Mais selon Lisa Blatt, qui a représenté Google mardi, le terme "recommandation" est abusif.
"Il y a 3,5 milliards de requêtes sur le moteur de recherche tous les jours. (Les réponses) sont différentes pour chaque personne et pourraient toutes être considérées comme des recommandations", a assené l'avocate.
"Internet n'aurait jamais décollé si tout le monde pouvait intenter des procès tout le temps", a-t-elle continué. "Le web mourrait à petit feu".
L'idée des parlementaires dans les années 1990 était en effet de protéger le secteur alors embryonnaire de poursuites en cascade, pour lui permettre de s'épanouir, tout en l'encourageant à retirer les contenus problématiques.

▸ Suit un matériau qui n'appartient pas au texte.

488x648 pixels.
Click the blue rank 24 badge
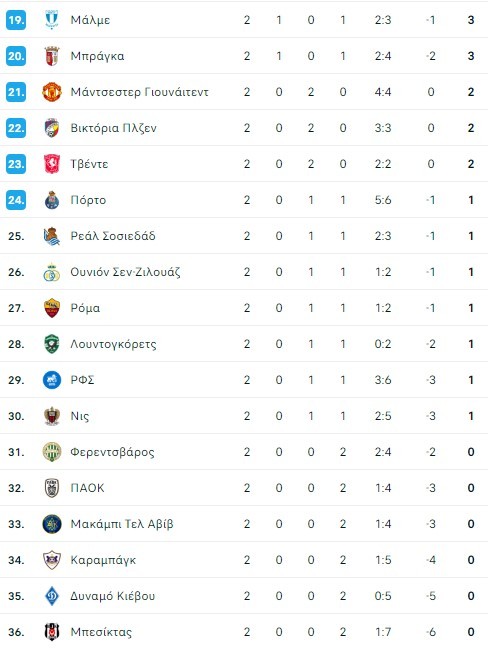(x=16, y=200)
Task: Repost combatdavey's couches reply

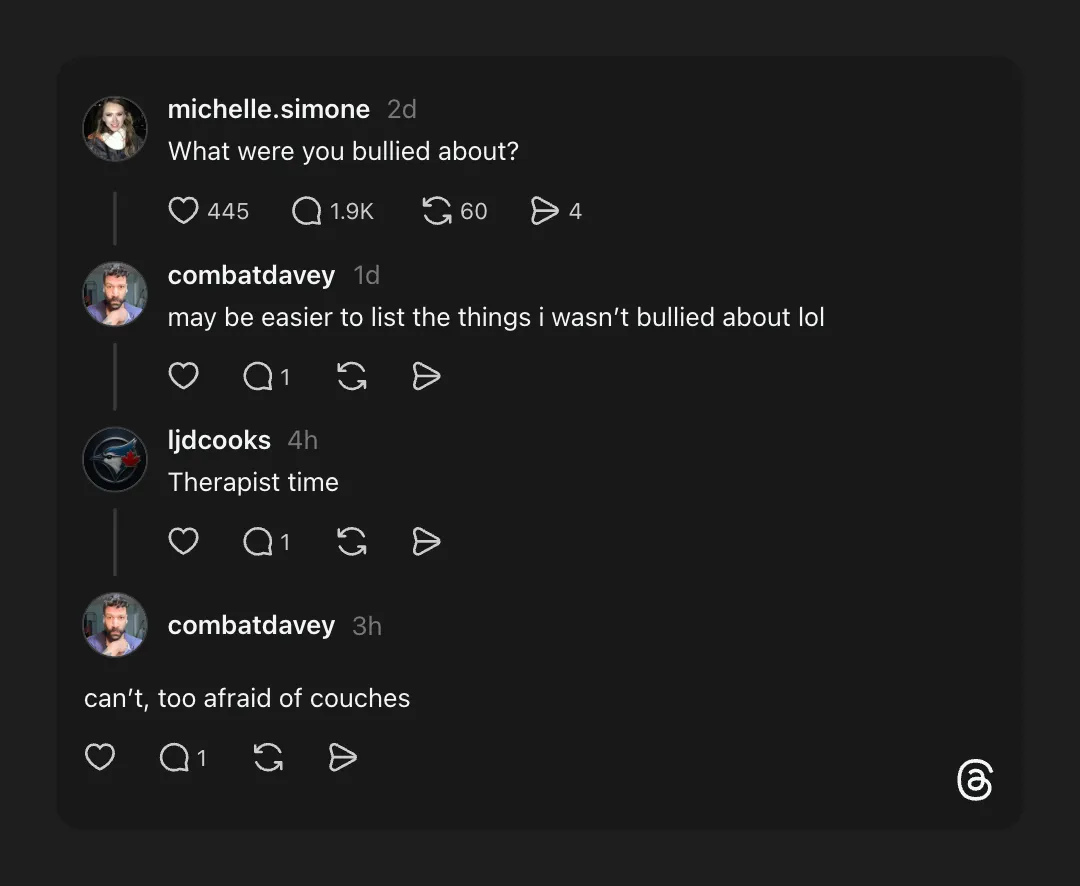Action: pos(267,757)
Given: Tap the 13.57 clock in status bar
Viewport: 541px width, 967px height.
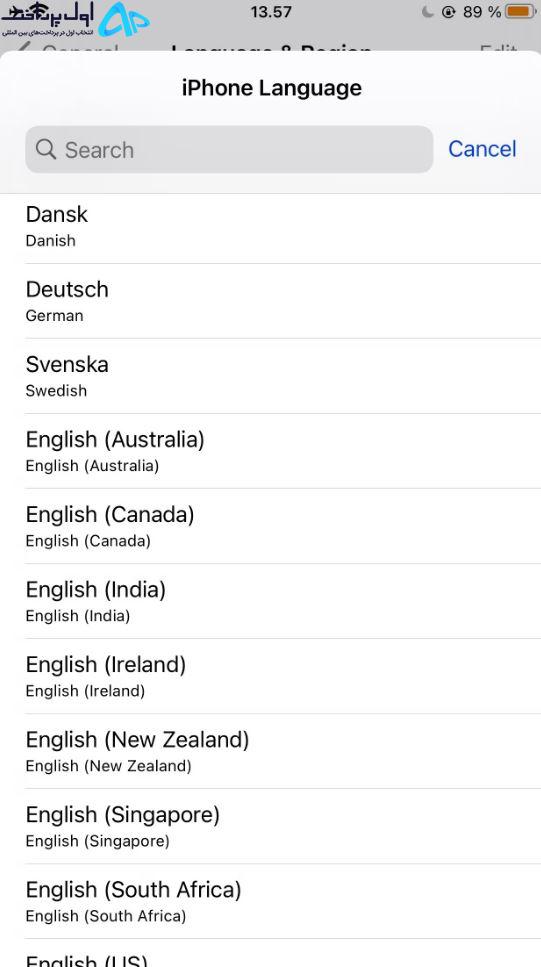Looking at the screenshot, I should tap(271, 12).

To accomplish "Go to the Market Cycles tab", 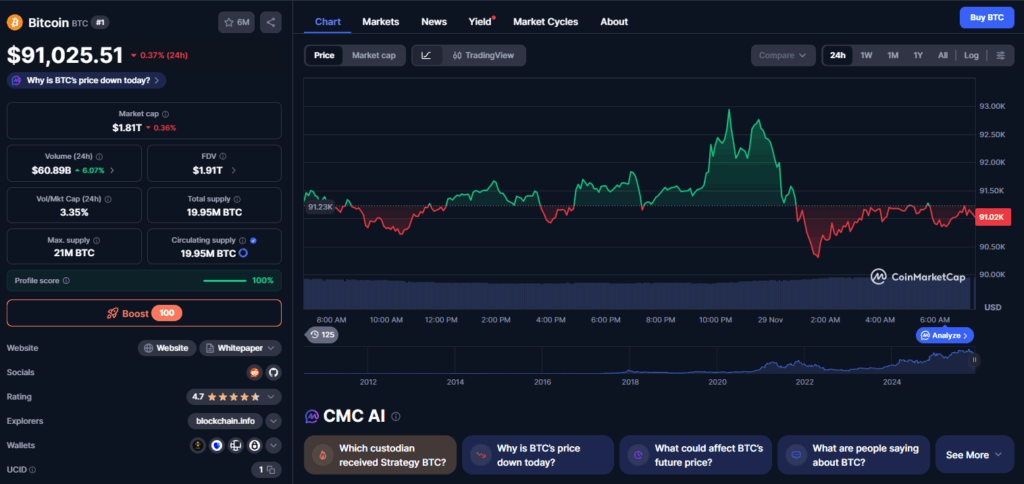I will click(x=545, y=21).
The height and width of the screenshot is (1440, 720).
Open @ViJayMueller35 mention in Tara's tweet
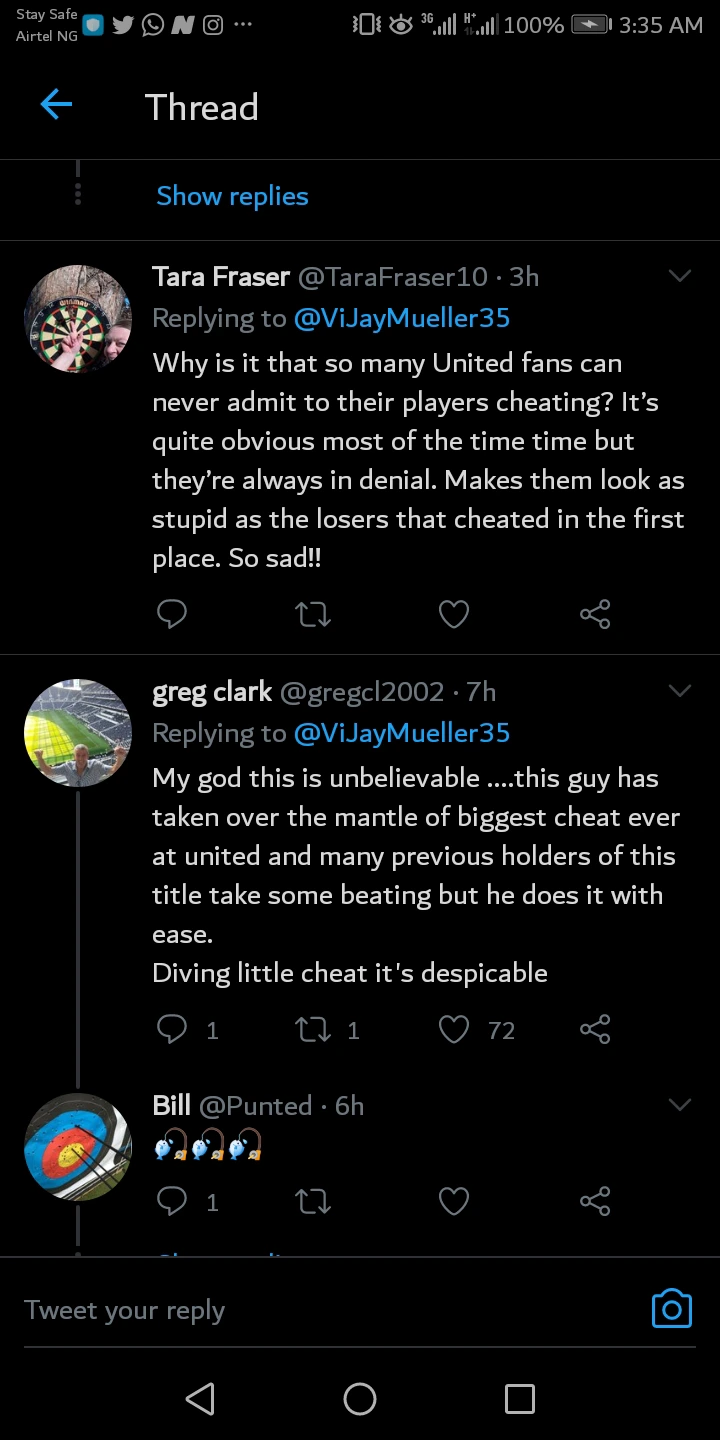[x=402, y=318]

Mais cette disposition ne fait plus consensus: la gauche reproche aux réseaux sociaux de s'abriter derrière cette immunité pour laisser fleurir des messages racistes et complotistes; la droite, outrée par le bannissement de Donald Trump de plusieurs plateformes, les accuse de "censure" sous couvert de leur droit à la modération.
Compte tenu de ces perspectives divergentes, les efforts législatifs pour amender le texte n'ont jamais abouti.

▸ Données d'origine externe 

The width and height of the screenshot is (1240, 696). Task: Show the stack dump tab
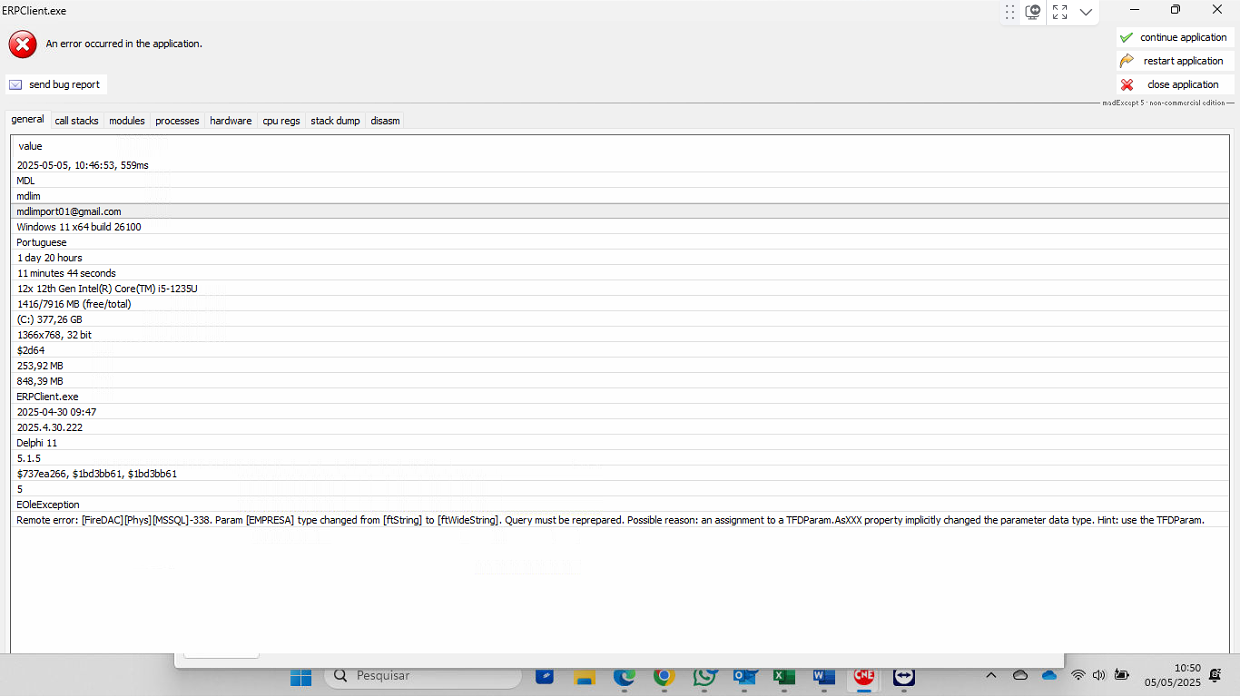pyautogui.click(x=335, y=121)
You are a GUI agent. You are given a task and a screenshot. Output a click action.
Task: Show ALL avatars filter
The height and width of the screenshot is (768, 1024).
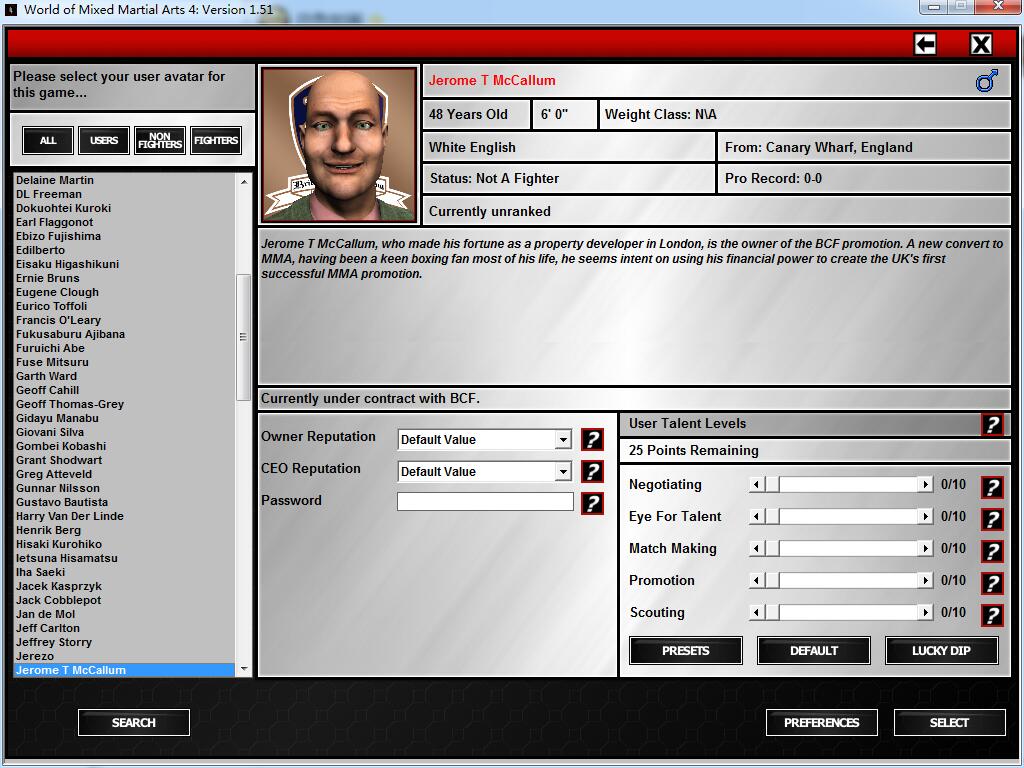pyautogui.click(x=48, y=141)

En acceptant de se saisir du dossier, alors qu'elle écarte l'immense majorité des dossiers qui lui sont soumis, la haute juridiction a laissé entendre qu'elle était prête à faire évoluer la jurisprudence.
- "Pas les plus grands experts" -
Les juges ont exprimé leurs doutes quant à la validité de la Section 230 aujourd'hui, mais aussi leur frustration face à un sujet complexe, alors que l'intelligence artificielle a encore fait un bond ces derniers mois avec des interfaces comme ChatGPT.

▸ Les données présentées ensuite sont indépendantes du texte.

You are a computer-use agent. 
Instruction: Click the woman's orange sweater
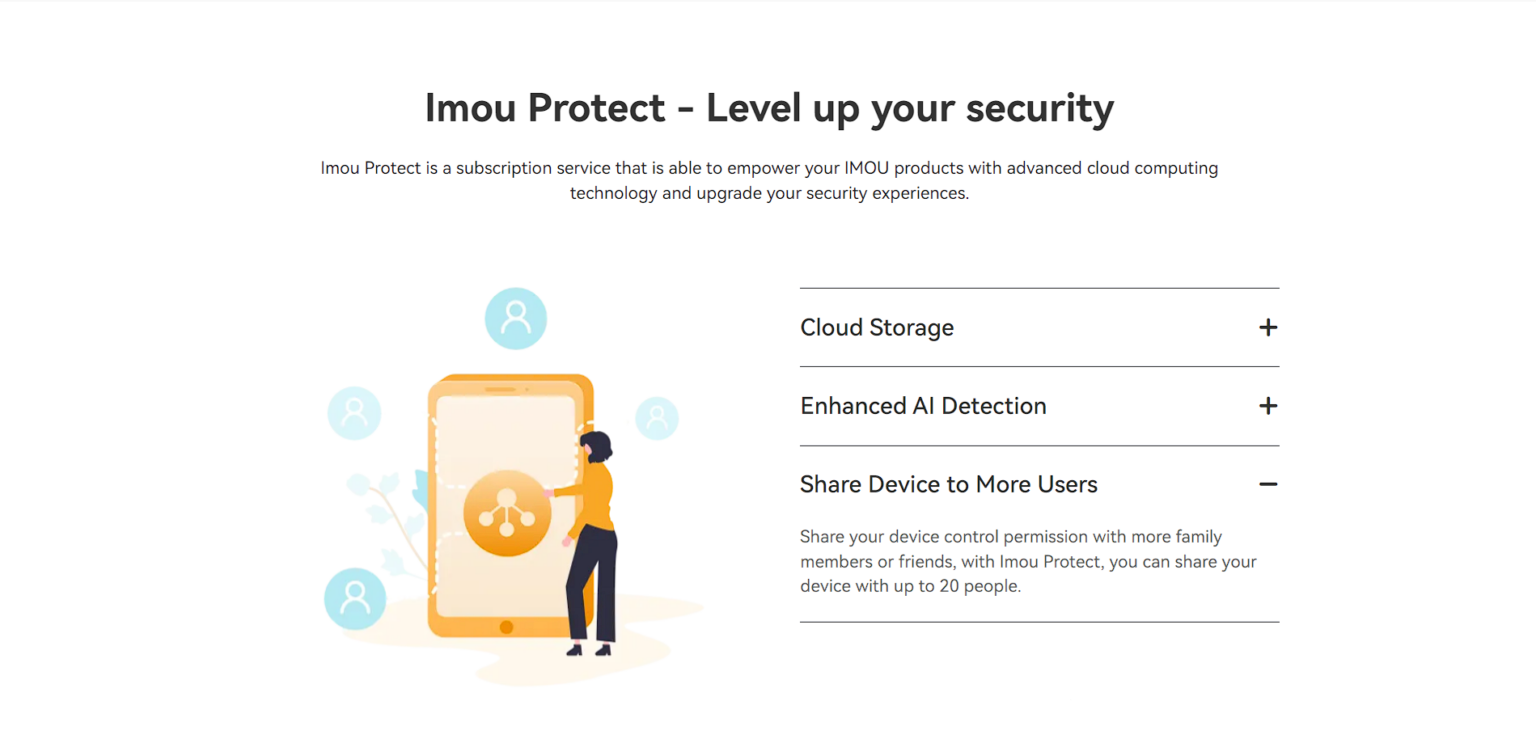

"Dans un monde post-algorithmique, l'IA peut générer des contenus, y compris en suivant des règles neutres. Elle peut générer de la poésie, elle peut générer des polémiques", a lancé le juge Neil Gorsuch.
"Vous n'avez pas ici les neuf plus grands experts d'internet", a noté Elena Kagan, suscitant le rire de l'assemblée.
"Si jamais nous prenons votre parti, tout d'un coup Google n'est plus protégé. Et peut-être que c'est ce que veut le Congrès, mais n'est-ce pas au Congrès d'en décider plutôt qu'à cette cour ?", a-t-elle souligné.
Changer la jurisprudence pourrait "faire s'effondrer l'économie numérique, avec toutes sortes de conséquences pour les travailleurs et les fonds de pensions etc", a de son côté noté le juge John Roberts, en référence à l'argumentaire joint au dossier de Google.
La perspective suscite des sueurs froides dans le monde de la tech.
Mercredi, le temple du droit américain poursuivra sa réflexion avec un dossier très proche: si la section 230 n'existait pas, les plateformes pourraient-elles être condamnées en vertu des lois antiterroristes, même sans soutien direct à un attentat?
La cour doit rendre les deux décisions avant le 30 juin.